US farmers favor corn, total grain acreage dips

  • Market: Fertilizers
  • 03/29/19

US corn acreage is expected to rise during the 2019-20 season, despite a projected drop in total grain acres.

Overall grain area in 2019-20 is likely to fall by 4mn acres, or by 1pc, to 315.3mn acres from the 2018-19 season, according to the US Department of Agriculture (USDA). Declines in soybean, wheat and cotton acreage will more than offset a 4pc rise in planted corn area from the prior season.

US planted corn area is pegged at 92.7mn acres, outpacing industry and an earlier USDA estimate by 1.5mn acres and 800,000 acres, respectively. Corn acres are projected to rise across all major growing regions with the exception of the Southern Plains where farmers intend to plant 2.4mn acres, 3pc less than a year ago. Farmers in the Northern Plains are expected to raise corn area plantings by 8pc this season, sowing 25.4mn acres and gaining ground on the Corn Belt where plantings are slated at 26.1mn acres.
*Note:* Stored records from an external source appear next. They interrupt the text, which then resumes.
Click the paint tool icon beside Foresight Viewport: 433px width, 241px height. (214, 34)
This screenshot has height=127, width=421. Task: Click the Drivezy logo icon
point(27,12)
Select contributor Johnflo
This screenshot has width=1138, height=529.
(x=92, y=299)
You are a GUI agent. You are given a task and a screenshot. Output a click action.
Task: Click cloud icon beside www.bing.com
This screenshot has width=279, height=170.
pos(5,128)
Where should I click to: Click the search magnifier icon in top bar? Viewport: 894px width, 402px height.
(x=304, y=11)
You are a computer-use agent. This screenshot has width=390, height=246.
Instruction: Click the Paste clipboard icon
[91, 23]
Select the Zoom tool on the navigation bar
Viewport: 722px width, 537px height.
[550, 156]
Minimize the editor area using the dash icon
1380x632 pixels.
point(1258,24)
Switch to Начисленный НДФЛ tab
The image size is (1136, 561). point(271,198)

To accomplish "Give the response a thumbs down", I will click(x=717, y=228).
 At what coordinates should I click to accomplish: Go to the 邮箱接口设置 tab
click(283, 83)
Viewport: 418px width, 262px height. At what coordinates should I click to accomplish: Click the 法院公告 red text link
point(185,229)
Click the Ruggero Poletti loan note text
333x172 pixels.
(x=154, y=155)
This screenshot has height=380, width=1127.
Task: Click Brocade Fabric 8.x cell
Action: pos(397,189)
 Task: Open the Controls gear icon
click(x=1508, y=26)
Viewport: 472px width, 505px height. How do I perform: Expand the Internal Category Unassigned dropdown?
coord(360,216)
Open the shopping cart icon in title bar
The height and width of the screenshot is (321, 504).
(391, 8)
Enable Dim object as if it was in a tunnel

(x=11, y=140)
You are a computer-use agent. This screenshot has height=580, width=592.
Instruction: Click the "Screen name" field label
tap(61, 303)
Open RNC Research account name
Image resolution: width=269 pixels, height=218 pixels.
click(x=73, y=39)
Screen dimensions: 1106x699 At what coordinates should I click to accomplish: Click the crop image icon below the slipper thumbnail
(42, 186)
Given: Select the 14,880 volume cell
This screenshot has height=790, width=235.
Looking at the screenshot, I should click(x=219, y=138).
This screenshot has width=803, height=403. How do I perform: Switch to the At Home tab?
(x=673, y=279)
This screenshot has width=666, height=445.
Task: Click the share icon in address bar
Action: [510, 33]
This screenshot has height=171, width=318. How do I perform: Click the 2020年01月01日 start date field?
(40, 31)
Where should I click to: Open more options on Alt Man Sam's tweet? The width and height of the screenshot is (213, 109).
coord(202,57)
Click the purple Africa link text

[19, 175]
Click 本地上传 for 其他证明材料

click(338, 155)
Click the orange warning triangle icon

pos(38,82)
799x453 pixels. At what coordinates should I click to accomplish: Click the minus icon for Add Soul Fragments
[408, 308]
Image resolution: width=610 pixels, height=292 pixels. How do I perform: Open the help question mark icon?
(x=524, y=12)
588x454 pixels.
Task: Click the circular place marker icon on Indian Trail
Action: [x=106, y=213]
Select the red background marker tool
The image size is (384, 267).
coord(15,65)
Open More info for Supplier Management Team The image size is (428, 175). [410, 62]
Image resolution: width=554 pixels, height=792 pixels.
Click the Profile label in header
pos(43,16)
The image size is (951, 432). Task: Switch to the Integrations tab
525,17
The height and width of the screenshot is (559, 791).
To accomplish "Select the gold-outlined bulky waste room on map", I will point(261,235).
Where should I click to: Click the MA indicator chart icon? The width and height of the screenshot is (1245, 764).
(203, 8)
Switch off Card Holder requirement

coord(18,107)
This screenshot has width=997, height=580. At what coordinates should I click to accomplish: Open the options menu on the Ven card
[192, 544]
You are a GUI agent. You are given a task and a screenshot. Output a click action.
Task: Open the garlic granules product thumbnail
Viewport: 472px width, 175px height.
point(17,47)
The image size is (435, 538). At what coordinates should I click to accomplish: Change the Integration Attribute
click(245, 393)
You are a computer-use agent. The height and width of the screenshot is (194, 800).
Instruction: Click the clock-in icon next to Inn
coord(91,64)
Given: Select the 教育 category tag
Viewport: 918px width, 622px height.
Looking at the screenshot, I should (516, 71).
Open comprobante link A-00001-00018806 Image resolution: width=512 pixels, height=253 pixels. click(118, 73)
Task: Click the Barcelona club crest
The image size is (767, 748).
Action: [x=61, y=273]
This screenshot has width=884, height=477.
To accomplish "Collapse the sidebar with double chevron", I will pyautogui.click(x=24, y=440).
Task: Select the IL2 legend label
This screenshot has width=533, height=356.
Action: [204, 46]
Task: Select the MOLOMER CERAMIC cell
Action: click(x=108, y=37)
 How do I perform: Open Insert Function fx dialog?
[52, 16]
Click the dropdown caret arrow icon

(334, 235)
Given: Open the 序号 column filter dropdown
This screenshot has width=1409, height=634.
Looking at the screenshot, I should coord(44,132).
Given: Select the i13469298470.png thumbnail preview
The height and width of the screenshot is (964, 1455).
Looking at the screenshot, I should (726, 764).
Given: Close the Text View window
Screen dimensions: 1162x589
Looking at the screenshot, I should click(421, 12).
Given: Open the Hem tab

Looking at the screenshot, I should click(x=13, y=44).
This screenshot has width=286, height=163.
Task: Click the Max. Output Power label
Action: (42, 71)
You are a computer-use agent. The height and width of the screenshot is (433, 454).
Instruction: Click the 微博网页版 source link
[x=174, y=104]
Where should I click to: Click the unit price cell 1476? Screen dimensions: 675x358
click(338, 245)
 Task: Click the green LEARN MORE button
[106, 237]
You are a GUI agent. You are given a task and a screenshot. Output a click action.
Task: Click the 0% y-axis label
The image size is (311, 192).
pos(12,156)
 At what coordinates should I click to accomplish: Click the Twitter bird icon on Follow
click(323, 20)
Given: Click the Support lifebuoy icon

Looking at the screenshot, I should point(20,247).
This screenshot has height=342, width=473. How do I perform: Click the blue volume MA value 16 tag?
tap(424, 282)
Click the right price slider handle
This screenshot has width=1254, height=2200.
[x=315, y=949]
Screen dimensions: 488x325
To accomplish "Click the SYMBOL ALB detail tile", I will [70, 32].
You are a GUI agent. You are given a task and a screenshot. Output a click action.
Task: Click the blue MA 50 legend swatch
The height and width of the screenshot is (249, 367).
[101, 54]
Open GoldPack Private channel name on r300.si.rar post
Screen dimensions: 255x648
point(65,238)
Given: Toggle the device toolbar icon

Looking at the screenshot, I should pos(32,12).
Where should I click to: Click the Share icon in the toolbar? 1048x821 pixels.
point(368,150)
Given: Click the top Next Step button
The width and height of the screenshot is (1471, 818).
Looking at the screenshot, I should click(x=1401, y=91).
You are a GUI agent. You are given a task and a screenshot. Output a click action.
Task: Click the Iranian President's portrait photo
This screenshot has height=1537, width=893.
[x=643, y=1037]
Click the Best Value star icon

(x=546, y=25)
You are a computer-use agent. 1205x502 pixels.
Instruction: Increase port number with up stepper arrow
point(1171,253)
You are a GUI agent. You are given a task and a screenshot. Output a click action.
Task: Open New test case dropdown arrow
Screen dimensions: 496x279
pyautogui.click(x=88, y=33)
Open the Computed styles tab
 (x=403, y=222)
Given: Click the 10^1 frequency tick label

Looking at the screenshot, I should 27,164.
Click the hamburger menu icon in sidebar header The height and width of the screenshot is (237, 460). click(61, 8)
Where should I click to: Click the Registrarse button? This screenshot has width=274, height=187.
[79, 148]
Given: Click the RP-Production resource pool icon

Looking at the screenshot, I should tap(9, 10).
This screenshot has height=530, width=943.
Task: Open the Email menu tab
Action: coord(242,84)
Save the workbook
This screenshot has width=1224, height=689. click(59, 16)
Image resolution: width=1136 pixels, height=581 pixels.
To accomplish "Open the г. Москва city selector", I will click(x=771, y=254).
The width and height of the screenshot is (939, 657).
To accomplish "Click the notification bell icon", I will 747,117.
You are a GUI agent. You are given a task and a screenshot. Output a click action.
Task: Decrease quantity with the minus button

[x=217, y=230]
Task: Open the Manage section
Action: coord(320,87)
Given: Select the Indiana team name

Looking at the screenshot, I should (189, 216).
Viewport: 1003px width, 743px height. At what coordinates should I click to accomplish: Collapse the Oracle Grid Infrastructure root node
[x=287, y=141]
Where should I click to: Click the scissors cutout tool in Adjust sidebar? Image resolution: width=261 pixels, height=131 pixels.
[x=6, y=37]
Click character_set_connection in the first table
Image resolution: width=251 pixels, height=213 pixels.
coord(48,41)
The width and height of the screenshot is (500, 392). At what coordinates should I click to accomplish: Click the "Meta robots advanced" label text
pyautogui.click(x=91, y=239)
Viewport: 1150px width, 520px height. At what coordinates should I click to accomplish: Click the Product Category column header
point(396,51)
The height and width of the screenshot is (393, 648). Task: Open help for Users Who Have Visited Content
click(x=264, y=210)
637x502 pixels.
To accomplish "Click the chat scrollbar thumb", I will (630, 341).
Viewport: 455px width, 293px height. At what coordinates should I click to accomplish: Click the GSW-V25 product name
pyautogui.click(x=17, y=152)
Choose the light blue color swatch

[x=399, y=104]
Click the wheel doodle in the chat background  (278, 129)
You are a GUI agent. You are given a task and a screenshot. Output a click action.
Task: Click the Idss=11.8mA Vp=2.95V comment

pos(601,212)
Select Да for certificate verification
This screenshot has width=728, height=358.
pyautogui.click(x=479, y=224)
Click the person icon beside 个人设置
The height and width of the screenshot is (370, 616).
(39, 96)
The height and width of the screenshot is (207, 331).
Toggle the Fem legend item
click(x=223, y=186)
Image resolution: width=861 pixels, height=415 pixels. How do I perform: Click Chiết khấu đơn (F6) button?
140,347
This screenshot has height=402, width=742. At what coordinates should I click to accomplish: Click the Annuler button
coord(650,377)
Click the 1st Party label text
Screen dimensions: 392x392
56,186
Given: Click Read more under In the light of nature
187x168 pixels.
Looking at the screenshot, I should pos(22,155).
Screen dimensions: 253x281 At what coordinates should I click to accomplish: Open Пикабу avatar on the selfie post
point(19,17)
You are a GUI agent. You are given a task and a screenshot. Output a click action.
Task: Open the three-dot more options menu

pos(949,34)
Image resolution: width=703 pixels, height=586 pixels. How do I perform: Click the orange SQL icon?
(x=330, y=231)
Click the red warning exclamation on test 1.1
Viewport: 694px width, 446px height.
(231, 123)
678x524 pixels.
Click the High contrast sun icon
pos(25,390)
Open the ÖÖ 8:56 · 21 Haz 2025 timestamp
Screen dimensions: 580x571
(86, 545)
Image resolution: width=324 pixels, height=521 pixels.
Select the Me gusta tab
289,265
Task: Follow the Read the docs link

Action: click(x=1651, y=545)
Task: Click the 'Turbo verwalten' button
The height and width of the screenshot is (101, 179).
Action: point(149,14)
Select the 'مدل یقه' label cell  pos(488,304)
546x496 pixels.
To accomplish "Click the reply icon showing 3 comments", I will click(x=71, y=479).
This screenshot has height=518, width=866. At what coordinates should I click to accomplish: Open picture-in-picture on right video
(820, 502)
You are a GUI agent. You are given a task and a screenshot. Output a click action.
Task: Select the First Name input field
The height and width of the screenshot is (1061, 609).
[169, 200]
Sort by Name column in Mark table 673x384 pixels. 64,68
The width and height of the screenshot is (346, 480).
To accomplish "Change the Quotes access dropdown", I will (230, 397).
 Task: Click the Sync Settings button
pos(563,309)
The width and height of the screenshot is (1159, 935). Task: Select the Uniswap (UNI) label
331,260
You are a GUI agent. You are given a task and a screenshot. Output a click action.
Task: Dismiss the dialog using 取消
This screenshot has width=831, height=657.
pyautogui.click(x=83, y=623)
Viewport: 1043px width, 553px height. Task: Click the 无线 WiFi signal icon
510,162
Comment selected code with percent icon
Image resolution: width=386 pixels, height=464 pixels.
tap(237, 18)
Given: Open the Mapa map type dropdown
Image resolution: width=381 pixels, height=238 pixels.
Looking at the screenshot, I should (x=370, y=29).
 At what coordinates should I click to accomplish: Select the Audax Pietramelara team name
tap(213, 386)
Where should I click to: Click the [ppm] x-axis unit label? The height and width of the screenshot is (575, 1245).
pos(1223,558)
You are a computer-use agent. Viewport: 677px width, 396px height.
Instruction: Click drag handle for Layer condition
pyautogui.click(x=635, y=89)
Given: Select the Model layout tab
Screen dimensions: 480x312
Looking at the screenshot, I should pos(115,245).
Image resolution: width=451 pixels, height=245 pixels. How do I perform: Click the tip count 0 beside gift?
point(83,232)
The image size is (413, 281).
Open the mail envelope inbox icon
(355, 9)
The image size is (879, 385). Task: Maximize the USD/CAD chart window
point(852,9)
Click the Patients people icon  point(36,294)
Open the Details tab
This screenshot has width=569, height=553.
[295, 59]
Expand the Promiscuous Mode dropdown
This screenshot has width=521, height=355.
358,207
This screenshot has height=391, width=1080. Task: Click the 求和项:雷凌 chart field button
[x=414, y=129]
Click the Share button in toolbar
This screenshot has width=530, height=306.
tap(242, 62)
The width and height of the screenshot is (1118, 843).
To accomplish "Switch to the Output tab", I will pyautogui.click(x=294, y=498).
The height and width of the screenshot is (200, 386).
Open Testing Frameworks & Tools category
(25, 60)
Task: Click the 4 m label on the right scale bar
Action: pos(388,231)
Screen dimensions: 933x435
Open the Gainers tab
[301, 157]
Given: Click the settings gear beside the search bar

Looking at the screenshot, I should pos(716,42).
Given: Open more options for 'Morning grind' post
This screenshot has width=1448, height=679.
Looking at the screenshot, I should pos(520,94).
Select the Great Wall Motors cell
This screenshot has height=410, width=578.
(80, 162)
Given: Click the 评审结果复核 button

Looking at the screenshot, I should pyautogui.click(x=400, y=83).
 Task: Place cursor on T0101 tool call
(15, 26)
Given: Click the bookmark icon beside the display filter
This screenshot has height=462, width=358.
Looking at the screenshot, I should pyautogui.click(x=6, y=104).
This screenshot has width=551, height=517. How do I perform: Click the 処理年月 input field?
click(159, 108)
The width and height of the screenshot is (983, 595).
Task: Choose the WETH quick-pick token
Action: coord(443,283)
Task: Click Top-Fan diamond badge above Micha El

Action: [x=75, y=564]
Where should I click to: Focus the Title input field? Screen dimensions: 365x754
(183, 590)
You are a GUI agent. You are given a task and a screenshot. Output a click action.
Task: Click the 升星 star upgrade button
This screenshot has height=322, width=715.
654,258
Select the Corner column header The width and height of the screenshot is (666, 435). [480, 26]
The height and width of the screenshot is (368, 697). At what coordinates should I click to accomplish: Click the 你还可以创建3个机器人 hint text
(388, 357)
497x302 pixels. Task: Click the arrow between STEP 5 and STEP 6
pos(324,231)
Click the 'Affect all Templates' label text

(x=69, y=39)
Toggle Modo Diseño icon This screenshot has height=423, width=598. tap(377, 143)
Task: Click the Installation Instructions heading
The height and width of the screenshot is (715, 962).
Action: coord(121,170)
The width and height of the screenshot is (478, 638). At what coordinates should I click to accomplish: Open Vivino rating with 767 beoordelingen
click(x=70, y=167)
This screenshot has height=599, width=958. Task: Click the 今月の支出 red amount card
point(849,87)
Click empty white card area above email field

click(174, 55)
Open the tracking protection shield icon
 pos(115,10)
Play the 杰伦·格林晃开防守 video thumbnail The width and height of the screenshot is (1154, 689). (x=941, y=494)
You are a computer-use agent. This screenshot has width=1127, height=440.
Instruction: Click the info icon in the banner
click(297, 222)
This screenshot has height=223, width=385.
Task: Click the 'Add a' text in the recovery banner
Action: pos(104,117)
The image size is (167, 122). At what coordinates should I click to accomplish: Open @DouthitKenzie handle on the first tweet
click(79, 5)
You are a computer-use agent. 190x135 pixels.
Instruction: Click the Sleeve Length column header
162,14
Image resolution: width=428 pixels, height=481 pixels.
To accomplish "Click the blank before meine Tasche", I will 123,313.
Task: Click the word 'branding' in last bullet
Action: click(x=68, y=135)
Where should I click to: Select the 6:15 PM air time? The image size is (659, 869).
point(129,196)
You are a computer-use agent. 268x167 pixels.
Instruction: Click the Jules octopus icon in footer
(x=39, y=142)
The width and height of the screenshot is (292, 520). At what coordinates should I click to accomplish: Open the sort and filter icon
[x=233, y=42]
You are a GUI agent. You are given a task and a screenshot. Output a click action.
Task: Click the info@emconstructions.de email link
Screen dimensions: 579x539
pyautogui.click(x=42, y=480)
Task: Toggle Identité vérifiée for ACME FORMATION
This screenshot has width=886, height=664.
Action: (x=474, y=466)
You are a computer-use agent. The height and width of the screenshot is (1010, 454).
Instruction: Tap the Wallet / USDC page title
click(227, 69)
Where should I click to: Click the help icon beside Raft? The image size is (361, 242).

Domestic soybean area is forecast to fall by 5pc to 84.6mn acres from last year, undercutting industry estimates by 1.6mn acres, as farmers across all major growing regions curb soybean plantings amid ongoing trade disputes with China. In the main producing regions of the Northern Plains and Corn Belt, soybean acreage is expected to fall by 2pc to 16.6mn acres and 25.6mn acres, respectively.

US wheat acreage is estimated to decline by 4pc to 45.8mn acres from last year, the lowest planted wheat area since records began in 1919. Notable acreage declines in Kansas and Appalachia cut winter wheat planted area by 3pc to 31.5mn acres from 2018. Spring wheat area is pegged at 12.8mn acres, down 3pc from last year as declines in Minnesota, Montana and South Dakota more than offset North Dakota's 2pc rise in area.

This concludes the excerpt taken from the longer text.